Marò, l'India potrebbe rimandare Girone in Italia "ma servono garanzie dalla Corte"

01 aprile 2016 ore 14:46, Americo Mascarucci
Si apre uno spiraglio dall'India sul futuro dei Marò. 
L’agente di Nuova Delhi, la dottoressa Neeru Chadha, consulente legale del ministero degli Esteri specializzata in trattati, alla fine del dibattito davanti al Tribunale arbitrale dell'Aja dove Italia e India si sono scontrate per due giorni, è sembrata moderare le posizioni iniziali, di fronte ad un sostanziale sostegno della Corte alla richiesta italiana di far rientrare Salvatore Girone in patria. 
"L'India - ha risposto l'agente indiana - necessita dell'assicurazione che, in caso venga riconosciuta la sua giurisdizione, sia garantita la presenza di Salvatore Girone a Delhi per un eventuale processo". Subito dopo, è stata la dottoressa Neeru Chadha a incalzare i giudici: "Il Tribunale arbitrale stabilisca le garanzie". 
Insomma disponibilità a rimandare Girone in Italia a patto però che torni in India nel momento in cui dovesse essere accertato che spetta agli indiani processare i due fucilieri di marina. Posizione che sembra smentire l’iniziale ostilità ad ogni ipotesi di rilasciare Girone mentre l’altro marò, Massimiliano Latorre si trova già in Italia per ragioni di salute. .

Marò, l'India potrebbe rimandare Girone in Italia 'ma servono garanzie dalla Corte'
La delegazione italiana ha espresso l'impegno di Roma a rispettare il verdetto del Tribunale dell'Aja sulla giurisdizione, impegnandosi solennemente a rimettere i due marò nelle mani della giustizia indiana in caso di verdetto sfavorevole.
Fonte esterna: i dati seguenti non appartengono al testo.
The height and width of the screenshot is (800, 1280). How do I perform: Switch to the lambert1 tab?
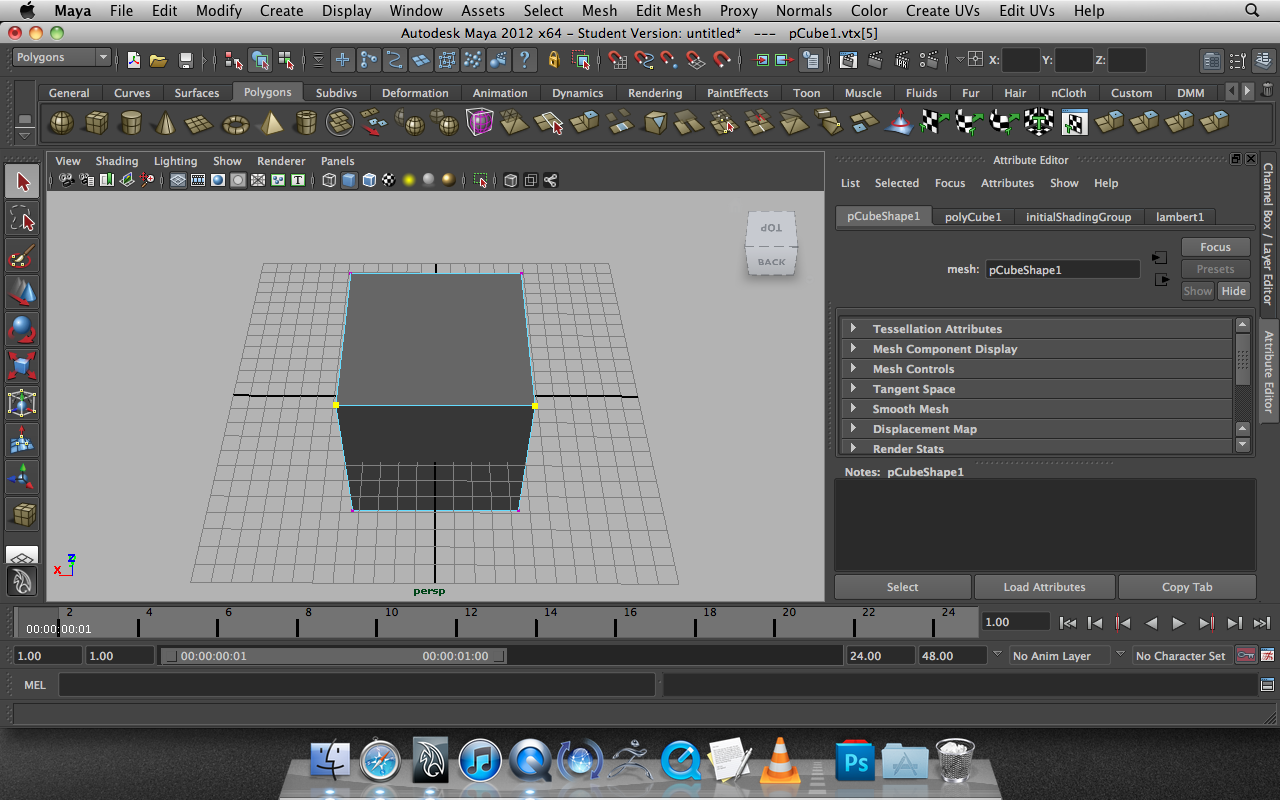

L'avvocato del team legale italiano, Sir Daniel Bethlehem, esprimendosi sulle garanzie richieste dall'India per un eventuale ritorno di Girone ha dichiarato "L'Italia si impegna solennemente, non con l'India, ma con il Tribunale arbitrale cui l'Italia stessa si è rivolta per risolvere questa disputa. La vostra decisione sulla richiesta italiana - ha a quel punto rimarcato sir Bethlehem rivolgendosi a cinque giudici - si riduce a una questione essenziale: questo Tribunale considera affidabile, di fatto e di diritto, l'impegno dell'Italia a restituire Girone all'India, se questo fosse richiesto dalla decisione del Tribunale stesso? Se sì, le misure provvisorie che l'Italia richiede sono sia appropriate che necessarie".
A questo punto la parola passa ai giudici. Saranno loro a stabilire le garanzie che l’Italia dovrà assicurare all'India per poter riportare Girone a casa in attesa che la Corte stessa decida a chi tocca giudicare i due marò accusati dell’omicidio di due pescatori indiani in circostanze tutte da chiarire e in ambiti giurisdizionali da definire.